**EXERCISE REQUIREMENTS:**
From the parenting discussion, extract the passage from "It can even" up to and including "point of failure.", copying it word for word.

I disagree respectfully. Everyone chooses their own parenting style, but I think a focus on achievement and duty in younger years leads to more well-being and a better foundation than just-do-whatever-everyone's-a-winner.

As a young person in the West, almost all the unhappy other young people I know just want a girlfriend. Perhaps you should find some young people and see if teaching them duty gets them one.

Duty to the glorification of one family seems a petty thing to me. The egoistic pursuit of personal glory or the pursuit of hedonistic pleasure also seems petty. I suggest instead a devotion to truth and substance. Instead of pushing your kids to play violin to "get to State," I would suggest finding joy and art in music yourself. The former often produces mediocrity. The latter produces the sublime. There are tons of former "young prodigies" who put away their instrument as a forgotten childhood thing, whereas many of the best artists I know received a true joy in music from their parents.

It can even help with the girlfriend part. Totally agree. Just pushing your kids to be 1 at something is like designing a system with a single point of failure.

What if the kid is not able to achieve it? Obviously, with a large population striving to achieve the same thing, there will be failures. What would you do then? Instead, parents should concentrate on raising stable, open and mature children. Children, who as adults, develop a good sense of discrimination and discretion. Children, who know that failure is a part of life and they better learn from their mistakes.

**GIVEN INFORMATION:**
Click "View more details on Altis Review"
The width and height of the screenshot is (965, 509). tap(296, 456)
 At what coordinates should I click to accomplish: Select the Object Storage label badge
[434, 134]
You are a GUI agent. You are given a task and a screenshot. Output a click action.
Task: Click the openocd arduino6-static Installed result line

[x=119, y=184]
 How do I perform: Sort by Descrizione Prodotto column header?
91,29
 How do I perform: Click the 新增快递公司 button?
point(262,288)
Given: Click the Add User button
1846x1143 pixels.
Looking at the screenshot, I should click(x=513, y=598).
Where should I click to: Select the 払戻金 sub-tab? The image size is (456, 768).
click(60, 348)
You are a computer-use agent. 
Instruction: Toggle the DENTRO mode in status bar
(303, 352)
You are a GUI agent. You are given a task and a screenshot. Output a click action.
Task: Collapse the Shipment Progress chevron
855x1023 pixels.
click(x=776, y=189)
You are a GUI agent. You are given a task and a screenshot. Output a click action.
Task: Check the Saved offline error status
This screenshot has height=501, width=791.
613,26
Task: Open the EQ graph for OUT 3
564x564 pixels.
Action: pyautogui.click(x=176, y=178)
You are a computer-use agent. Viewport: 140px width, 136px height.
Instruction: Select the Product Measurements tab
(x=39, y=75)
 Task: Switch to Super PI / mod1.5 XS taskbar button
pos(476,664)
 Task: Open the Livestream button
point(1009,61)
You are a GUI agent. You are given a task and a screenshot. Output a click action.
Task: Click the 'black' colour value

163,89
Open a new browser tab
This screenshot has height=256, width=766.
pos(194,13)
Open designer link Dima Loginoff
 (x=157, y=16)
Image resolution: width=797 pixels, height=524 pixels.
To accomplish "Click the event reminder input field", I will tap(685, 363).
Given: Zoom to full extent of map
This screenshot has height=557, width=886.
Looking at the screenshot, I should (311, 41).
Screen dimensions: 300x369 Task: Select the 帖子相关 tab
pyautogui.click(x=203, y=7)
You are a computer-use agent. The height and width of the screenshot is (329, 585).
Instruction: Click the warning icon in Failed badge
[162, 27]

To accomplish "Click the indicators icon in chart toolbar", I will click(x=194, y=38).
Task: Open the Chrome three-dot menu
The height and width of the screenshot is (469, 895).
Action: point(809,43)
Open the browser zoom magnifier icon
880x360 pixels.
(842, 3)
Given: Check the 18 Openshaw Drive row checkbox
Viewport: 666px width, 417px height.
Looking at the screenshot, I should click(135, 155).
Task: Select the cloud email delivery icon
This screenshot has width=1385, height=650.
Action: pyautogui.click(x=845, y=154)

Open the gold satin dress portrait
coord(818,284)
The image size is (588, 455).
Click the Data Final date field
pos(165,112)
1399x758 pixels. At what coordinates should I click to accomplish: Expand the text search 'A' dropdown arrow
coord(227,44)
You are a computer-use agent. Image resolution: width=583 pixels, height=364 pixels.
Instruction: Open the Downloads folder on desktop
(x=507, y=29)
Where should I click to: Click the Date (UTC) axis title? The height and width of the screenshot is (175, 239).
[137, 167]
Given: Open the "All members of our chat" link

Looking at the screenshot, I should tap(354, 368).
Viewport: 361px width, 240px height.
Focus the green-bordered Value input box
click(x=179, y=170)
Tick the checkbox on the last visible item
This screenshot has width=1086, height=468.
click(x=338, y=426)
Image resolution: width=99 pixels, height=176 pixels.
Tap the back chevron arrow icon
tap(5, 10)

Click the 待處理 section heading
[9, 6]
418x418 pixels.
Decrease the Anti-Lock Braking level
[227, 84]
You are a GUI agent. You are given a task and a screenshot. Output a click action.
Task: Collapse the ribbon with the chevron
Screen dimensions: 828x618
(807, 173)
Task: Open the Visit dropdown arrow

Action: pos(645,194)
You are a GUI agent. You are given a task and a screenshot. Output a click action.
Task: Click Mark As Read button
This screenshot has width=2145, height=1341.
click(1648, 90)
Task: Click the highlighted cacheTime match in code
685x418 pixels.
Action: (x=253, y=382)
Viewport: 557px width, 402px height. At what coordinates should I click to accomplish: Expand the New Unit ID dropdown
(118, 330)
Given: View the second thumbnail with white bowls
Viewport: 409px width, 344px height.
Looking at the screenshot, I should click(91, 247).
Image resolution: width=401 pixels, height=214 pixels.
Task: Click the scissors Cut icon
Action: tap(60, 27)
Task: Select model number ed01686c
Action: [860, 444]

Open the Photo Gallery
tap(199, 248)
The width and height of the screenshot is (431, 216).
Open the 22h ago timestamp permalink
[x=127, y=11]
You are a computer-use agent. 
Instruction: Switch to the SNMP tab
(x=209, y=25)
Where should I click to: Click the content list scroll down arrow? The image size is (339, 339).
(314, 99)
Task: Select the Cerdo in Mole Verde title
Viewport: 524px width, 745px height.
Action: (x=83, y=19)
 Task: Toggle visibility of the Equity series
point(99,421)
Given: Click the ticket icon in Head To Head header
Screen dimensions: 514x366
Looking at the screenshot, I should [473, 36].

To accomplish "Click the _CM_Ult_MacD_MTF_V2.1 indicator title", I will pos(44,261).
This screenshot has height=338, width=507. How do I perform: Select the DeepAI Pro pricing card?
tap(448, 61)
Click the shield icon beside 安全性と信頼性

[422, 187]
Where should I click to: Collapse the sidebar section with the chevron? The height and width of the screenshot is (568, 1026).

**TASK ANSWER:**
It can even help with the girlfriend part. Totally agree. Just pushing your kids to be 1 at something is like designing a system with a single point of failure.